The addition of THF to the spinning dope results on the obtention of less defective fibers. Figure 5 shows that an increase in ideal CO2/N2 selectivity is observed by decreasing the NMP/THF ratio (THF content increases). Dope D3, with an NMP/THF ratio of 6, gives fibers with CO2 permeances lower than 193 GPU and CO2/N2 selectivity ranging from 3.28 to 21.4. A further increase in THF content in D4 (NMP/THF ratio of 2.4) promotes the formation of a tighter skin layer and therefore, less permeable fibers (CO2 permeance < 35 GPU). However, the obtained selectivity value ranging from 15.2 to 17.4, almost half of the dense film selectivity value, denoted the presence of small defects in the selective layer of the fibers. The THF content was further increased to NMP/THF ratio of 1 for the D5 spinning session. Also, in order to accelerate phase separation LiNO3 was introduced in the system [43]. For all prepared fibers, an ideal CO2/N2 selectivity higher than 20 was obtained. Even more, a selectivity of 40.4 was obtained for one of the states, higher than the dense film selectivity values. This phenomenon has been reported before for 6FDA-based polymer spinning [46,47]. It was hypothesized, that it was due to the uniaxial orientation of polymer chains resulting from the high shear rate in the spinneret. This results in a tighter packing of the polymer chains, leading to an increase in selectivity over the unaligned state of polymer chains of the dense film. This demonstrates that as-spun fibers with a small number of defects or even defect-free fibers can be obtained by fine tuning of the dope composition and spinning parameters.

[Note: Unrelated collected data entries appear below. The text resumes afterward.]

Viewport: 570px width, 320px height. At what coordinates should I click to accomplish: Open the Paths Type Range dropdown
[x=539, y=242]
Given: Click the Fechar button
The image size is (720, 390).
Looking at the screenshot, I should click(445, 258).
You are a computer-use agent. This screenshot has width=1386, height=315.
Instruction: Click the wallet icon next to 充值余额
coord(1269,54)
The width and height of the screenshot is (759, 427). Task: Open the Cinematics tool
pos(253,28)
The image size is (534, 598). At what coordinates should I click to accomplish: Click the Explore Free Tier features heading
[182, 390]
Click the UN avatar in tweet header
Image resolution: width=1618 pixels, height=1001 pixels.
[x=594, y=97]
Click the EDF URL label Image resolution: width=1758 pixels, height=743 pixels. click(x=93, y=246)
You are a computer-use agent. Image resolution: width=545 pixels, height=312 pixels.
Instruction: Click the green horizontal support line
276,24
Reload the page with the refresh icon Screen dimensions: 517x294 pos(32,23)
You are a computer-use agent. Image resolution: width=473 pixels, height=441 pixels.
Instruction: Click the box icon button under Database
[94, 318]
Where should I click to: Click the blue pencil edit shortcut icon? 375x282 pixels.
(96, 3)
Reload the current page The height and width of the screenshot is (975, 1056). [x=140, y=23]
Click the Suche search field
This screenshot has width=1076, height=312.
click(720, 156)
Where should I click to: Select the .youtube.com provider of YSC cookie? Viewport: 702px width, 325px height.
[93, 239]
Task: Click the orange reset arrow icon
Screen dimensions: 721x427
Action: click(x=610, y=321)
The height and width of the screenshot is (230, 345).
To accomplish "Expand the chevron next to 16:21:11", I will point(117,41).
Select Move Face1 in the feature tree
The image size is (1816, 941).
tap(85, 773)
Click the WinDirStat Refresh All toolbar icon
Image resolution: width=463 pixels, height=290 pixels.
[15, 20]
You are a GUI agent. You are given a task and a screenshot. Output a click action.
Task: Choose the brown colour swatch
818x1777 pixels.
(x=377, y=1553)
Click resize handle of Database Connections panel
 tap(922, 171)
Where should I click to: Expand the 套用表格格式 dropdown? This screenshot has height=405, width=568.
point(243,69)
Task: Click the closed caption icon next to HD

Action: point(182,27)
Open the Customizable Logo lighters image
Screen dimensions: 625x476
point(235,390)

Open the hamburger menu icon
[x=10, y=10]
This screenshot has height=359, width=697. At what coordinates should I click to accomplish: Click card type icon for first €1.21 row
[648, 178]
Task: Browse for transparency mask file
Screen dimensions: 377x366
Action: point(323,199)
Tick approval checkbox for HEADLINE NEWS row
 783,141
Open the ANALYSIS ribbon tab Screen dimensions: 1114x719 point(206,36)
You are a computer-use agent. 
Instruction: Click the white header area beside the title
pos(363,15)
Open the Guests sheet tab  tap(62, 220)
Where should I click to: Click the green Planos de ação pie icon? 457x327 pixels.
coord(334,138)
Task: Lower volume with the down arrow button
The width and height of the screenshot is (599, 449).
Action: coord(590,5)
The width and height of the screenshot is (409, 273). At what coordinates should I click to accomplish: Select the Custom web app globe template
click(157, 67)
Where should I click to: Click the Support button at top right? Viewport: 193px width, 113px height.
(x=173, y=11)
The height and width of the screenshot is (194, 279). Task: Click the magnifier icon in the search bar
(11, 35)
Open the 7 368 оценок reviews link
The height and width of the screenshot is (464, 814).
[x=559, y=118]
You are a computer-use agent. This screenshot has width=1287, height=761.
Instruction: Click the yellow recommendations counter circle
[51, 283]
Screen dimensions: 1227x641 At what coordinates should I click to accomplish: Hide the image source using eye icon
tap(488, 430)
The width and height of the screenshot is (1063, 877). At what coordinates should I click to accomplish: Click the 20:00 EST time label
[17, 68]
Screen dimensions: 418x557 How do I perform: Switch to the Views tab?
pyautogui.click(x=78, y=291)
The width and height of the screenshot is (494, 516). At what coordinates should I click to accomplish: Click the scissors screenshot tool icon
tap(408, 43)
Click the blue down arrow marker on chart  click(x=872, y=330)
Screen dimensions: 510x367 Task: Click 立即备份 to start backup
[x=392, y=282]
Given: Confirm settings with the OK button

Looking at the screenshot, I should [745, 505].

The performance of the four different fibers states obtained from dope D5 are analyzed in detail. Spinning conditions, separation performance and selective layer thickness of the four states of hollow fiber membranes are presented in Table 4. The selective layer thickness was estimated from the intrinsic CO2 permeability of the dense film and the permeance value of the asymmetric hollow fiber membrane. The influence of two spinning parameters was studied: The air gap height and the spinneret temperature.
Selective layer thickness, CO2 permeance and ideal CO2/N2 selectivity as a function of the air gap for two spinneret temperatures (25 and 40 °C) are presented in Figure 6. The selective layer thickness is increased by the increase of the air gap (from 2 to 10 cm) for both spinneret temperatures, from 56 to 262 nm and from 107 to 363 nm for a spinneret temperature of 25 and 40 °C, respectively. Correspondingly, a decrease in CO2 permeance is observed by the increased air gap height. The dense selective layer is formed by the evaporation of the solvent in the air gap, mostly volatile THF. As the air gap height increases, the residence time of the fiber in the air gap increases, and hence, the evaporated solvent amount, increasing the polymer concentration at the outermost region of the fiber. Therefore, an increase in selective layer thickness and a decrease in gas permeance is expected by increasing the air gap.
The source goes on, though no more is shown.